A very notable theme that we find in many of these writing is that of the detatchment and the
hope for a long awaited reunion. Many families were divided during the horrors of the
holocaust, some members passed away, some were taken prisoners and had to settle
elsewhere with no connection to their families. The one thing these victims could hold on to
was hope. The hope that they will one day be reunited with their families. The hope that they
will get to live their lives to their fullest and grow old watching their offsprings grow up.
Zofia Romanowicz was a Polish Jew who was separated from her family. In her poem ‘To
my little girl’, she talks about what she’ll do for her daughter after everything is over. She
hopes to see her again and go back to being a normal family. She writes:
“I’ll make a set of dishes for my little girl,
I think it will be lovely;
I’ll mold goblets,
I’ll turn plates,
I’ll paint it with wonders,
Suns, stars, birds –
                  How my little girl will clap her hands!” (Romanowicz)

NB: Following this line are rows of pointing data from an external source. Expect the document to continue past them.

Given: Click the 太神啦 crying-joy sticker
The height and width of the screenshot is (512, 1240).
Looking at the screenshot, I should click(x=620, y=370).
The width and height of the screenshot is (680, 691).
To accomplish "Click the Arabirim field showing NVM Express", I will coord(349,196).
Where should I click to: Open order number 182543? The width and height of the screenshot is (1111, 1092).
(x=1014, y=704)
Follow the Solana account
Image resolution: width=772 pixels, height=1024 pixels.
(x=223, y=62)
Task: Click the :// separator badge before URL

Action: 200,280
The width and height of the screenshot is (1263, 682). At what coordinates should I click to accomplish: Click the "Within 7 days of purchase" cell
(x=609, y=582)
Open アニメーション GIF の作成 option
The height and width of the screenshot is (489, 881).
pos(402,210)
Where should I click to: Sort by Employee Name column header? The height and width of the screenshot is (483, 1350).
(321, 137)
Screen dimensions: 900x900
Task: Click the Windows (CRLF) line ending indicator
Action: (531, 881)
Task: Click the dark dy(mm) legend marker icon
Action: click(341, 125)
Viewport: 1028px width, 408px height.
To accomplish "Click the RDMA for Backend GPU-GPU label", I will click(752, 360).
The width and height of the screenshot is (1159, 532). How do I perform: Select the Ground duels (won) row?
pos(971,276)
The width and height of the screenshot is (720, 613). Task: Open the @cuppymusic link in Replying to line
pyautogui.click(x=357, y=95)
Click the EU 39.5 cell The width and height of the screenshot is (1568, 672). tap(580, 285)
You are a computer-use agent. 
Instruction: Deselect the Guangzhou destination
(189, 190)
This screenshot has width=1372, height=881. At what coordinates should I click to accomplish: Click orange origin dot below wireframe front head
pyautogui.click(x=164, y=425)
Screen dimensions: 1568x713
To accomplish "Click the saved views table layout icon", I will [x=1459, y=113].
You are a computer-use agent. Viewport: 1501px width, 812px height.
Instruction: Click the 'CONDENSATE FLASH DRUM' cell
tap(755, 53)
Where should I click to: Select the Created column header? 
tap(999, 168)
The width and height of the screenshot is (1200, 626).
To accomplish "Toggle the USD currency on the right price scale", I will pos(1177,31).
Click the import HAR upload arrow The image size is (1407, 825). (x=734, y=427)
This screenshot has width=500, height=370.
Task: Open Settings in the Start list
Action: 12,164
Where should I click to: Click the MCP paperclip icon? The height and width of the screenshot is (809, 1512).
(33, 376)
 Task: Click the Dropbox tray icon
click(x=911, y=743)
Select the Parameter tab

Hope and regret are two feelings that go together. Victims often felt the regret of not being a
good son, a good father, a good friend when they had a chance. They hope to redeem
themselves after they are set free. After years of prolonged wars like the World War 2, in
comes despair. The victims have been through so much, they have seen so much blood and
killing, they eventually lose hope. But then again, it’s only hope that they linger on to.
Watching cities getting wiped out, hundreds and thousands of people who you once knew as
friends, family, neighbours, someone who used to work at the city library, the man who sang
for you on the radio, they are all torched in front of you, you have to live the rest of your live
with that sight stored somewhere deep inside your mind. What’s the point of having life?
In modern day we see many museums and memoirs have preserved the history of the
holocaust. Letters, poems, diaries, books and pictures have been kept to remind mankind of
how low it can fall. The fact that the holocaust began in the first place is mankind’s failure.
How did humans manage to hate a community to such an extent that they decided to wipe
them out of existence? The literature we read from the holocaust helps prevent such act of
brutality from happening again. But do we learn?

Bibliography
Frank, Anne. The Diaries of Anne Frank. 1947.

kimel, Alexander. i cannot forget. 1942.

Klien, Ceciline. Sentenced to live. 1983.

Romanowicz, Zofia. To my little girl. 1944.